» Selected excerpt:
▽

Finally, the list of all Distribution attributes must be well-known and
well-documented!  These seem to fall into a couple of broad categories.
Here's an initial attempt at a list:

  Distribution meta-data


  Files to be processed and installed
    doc_files [eg. SGML source - or whatever std. we get for documentation]

  Build directories [all under "./blib" by default]
    build_lib      - where to put platform-independent library files
    build_platlib  - where to put platform-dependent library files
    build_exe      - where to put executable programs (ie. scripts)
    build_html     - where to put processed documentation (HTML)
    (etc... more documentation formats, at least)

  Installation directories [under sysconfig.LIBDEST]

  C compilation

...well, that's a start.  I still don't know how to make all those
Unixish C compilation variables more cross-platform.

Part 3: revisiting the Distutils' point of view

To sum up, let's go through what happens when the user runs 'setup.py'.
Whether setup.py is written in the simple (call-a-function) or general
(define-a-subclass) form doesn't matter too much, so I won't split
things up into two streams.

△

» Entries:
▽

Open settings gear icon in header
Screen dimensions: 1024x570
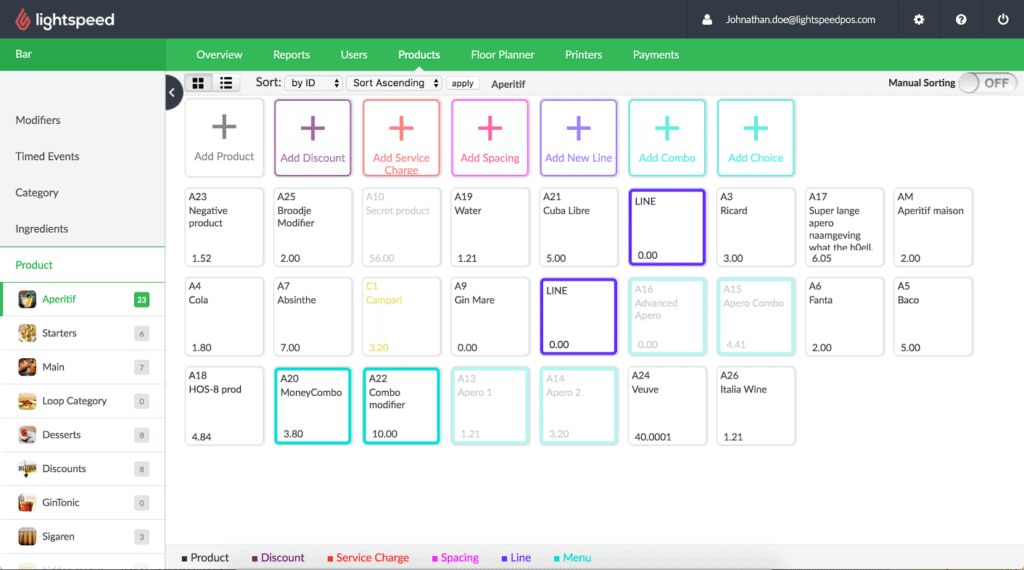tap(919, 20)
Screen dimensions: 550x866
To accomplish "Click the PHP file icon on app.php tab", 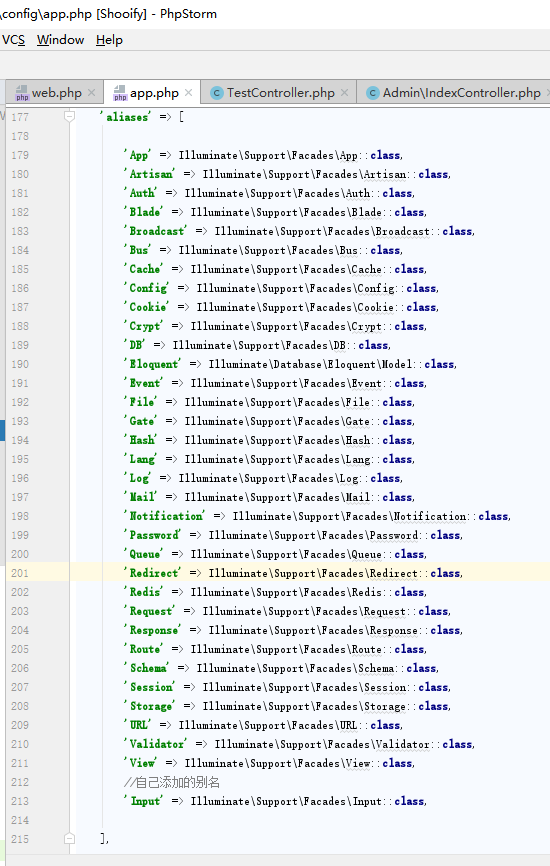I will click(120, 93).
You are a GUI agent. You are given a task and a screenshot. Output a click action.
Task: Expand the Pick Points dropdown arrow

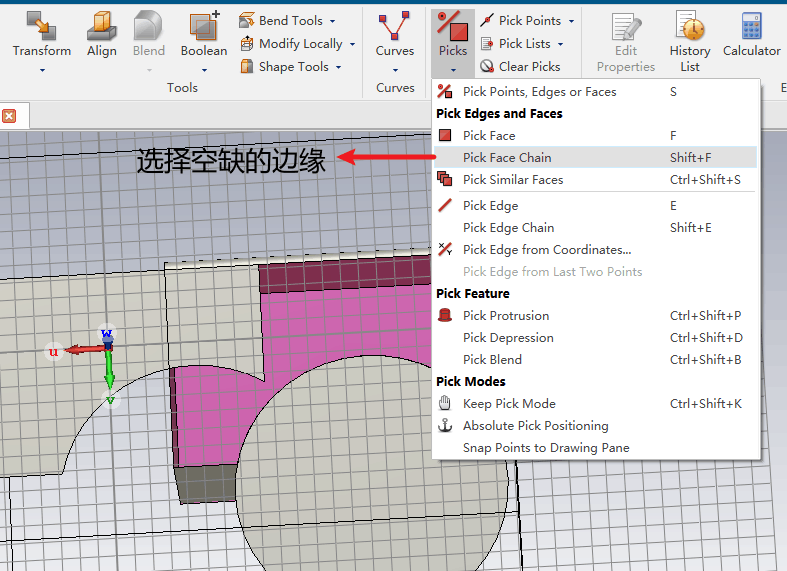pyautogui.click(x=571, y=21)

△

» Objective: Please return, word for word, the part of the Distutils text that opens with the words containing "Distribution meta-data" and closes with "processed documentation (HTML)". The records play no part here.

» Answer to this exercise:
Distribution meta-data


  Files to be processed and installed
    doc_files [eg. SGML source - or whatever std. we get for documentation]

  Build directories [all under "./blib" by default]
    build_lib      - where to put platform-independent library files
    build_platlib  - where to put platform-dependent library files
    build_exe      - where to put executable programs (ie. scripts)
    build_html     - where to put processed documentation (HTML)